The foregoing aspects and many of the attendant advantages of this invention will become more readily appreciated as the same becomes better understood by reference to the following detailed description, when taken in conjunction with the accompanying drawings, wherein like reference numerals refer to like parts throughout the various views unless otherwise specified:
Embodiments of method and apparatus for web spam filtering are described herein. In the following description, numerous specific details are set forth (such as the C and C++ programming languages indicated as the language in which the software described is implemented) to provide a thorough understanding of embodiments of the invention. One skilled in the relevant art will recognize, however, that the invention can be practiced without one or more of the specific details, or with other methods, components, materials, etc. In other instances, well-known structures, materials, or operations are not shown or described in detail to avoid obscuring aspects of the invention.
Reference throughout this specification to “one embodiment” or “an embodiment” means that a particular feature, structure, or characteristic described in connection with the embodiment is included in at least one embodiment of the present invention. Thus, the appearances of the phrases “in one embodiment” or “in an embodiment” in various places throughout this specification are not necessarily all referring to the same embodiment. Furthermore, the particular features, structures, or characteristics may be combined in any suitable manner in one or more embodiments.

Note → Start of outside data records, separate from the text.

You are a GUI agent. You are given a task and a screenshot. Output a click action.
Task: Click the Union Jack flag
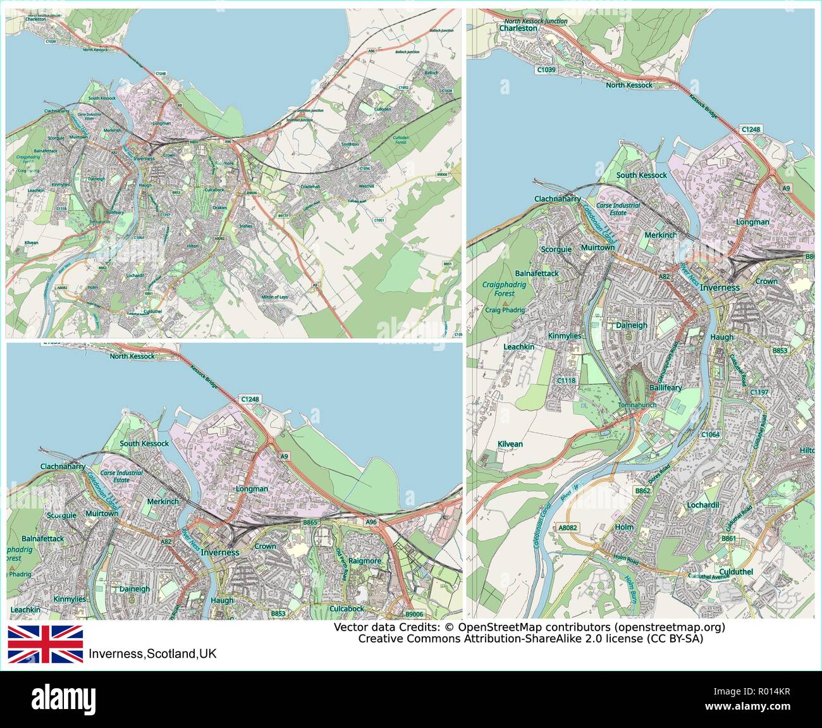click(x=45, y=644)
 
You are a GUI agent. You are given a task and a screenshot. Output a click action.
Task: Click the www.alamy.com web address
click(x=771, y=706)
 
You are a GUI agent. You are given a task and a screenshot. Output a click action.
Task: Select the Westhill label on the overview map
click(x=366, y=187)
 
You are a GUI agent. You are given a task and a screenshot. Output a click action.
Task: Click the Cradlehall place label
click(x=293, y=187)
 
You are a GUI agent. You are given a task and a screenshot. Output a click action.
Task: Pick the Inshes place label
click(x=246, y=226)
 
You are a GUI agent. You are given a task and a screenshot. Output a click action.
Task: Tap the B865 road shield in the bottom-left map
click(x=310, y=522)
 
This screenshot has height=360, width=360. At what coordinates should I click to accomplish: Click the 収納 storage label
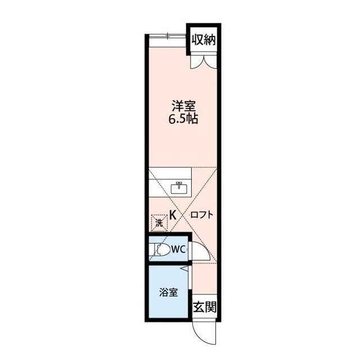204,40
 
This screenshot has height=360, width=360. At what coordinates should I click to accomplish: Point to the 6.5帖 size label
183,119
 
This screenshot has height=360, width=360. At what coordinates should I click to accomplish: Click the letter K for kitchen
173,215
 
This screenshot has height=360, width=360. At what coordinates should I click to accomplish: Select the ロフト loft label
201,215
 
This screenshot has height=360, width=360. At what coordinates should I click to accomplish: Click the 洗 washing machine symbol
159,223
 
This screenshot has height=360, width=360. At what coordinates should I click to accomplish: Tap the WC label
178,250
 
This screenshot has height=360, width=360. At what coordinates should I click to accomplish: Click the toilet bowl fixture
162,249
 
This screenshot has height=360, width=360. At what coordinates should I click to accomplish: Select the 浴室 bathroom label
168,292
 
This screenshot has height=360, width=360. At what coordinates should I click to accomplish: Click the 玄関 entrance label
205,307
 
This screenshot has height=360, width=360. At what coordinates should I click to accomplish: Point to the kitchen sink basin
179,188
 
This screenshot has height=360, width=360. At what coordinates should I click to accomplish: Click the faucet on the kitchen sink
179,184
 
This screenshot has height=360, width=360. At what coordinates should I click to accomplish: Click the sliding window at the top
168,35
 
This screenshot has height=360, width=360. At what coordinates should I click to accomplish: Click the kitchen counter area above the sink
170,173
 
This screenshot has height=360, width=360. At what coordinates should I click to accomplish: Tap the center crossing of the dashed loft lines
183,215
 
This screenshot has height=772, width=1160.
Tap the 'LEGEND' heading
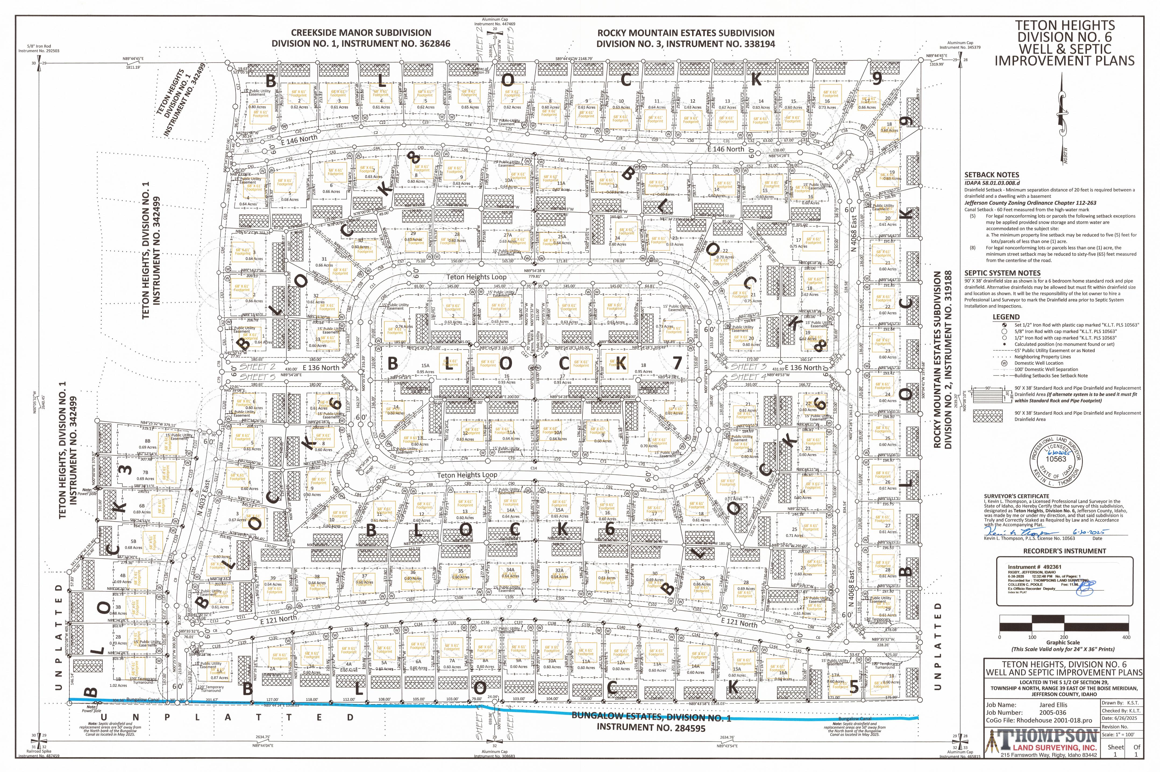click(1006, 317)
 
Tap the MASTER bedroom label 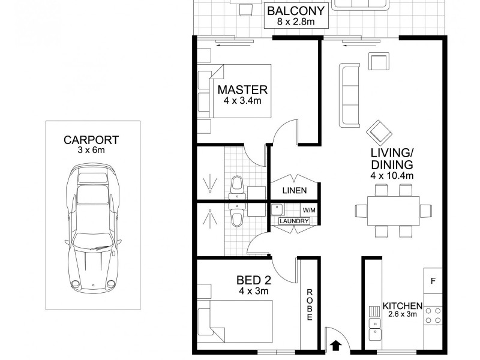tap(242, 90)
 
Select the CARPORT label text tap(91, 140)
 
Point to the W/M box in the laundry tap(308, 210)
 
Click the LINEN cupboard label tap(294, 191)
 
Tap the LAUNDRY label tap(294, 221)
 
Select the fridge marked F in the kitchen tap(433, 281)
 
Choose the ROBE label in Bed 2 tap(310, 305)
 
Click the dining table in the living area tap(393, 211)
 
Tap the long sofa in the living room tap(349, 95)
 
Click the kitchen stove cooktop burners tap(433, 316)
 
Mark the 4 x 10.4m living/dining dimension tap(393, 176)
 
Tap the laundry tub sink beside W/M tap(277, 210)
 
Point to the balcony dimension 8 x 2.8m tap(296, 22)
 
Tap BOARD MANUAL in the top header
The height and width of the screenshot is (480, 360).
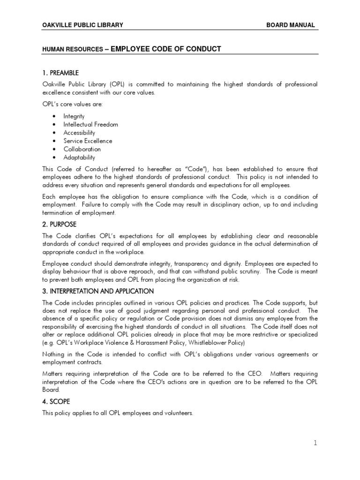click(291, 25)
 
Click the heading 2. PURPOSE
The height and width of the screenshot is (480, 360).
click(59, 225)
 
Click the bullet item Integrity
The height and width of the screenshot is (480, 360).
click(74, 116)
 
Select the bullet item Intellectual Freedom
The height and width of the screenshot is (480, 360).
click(91, 124)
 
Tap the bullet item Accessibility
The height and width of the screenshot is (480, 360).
click(79, 133)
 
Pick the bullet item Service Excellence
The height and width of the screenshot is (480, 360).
click(88, 141)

Thus, embodiments of this invention may be used as or to support a software program executed upon some form of processing core (such as the CPU of a computer) or otherwise implemented or realized upon or within a machine-readable medium. A machine-readable medium includes any mechanism for storing or transmitting information in a form readable by a machine (e.g., a computer). For example, a machine-readable medium can include such as a read only memory (ROM); a random access memory (RAM); a magnetic disk storage media; an optical storage media; and a flash memory device, etc. In addition, a machine-readable medium can include propagated signals such as electrical, optical, acoustical or other form of propagated signals (e.g., carrier waves, infrared signals, digital signals, etc.).
As shown in
If the configuration indicates that results are to be retrieved from a local database, the PHP uses the SQL query language to query a MySQL database to obtain URLs and associated descriptions that match the keyword or keywords passed as part of the search request, step 116. Alternatively, the PHP page contacts one or more search engines over a network connection, querying them for results that match the specified keyword or keywords, step 114. These search engines can be queried serially or in parallel.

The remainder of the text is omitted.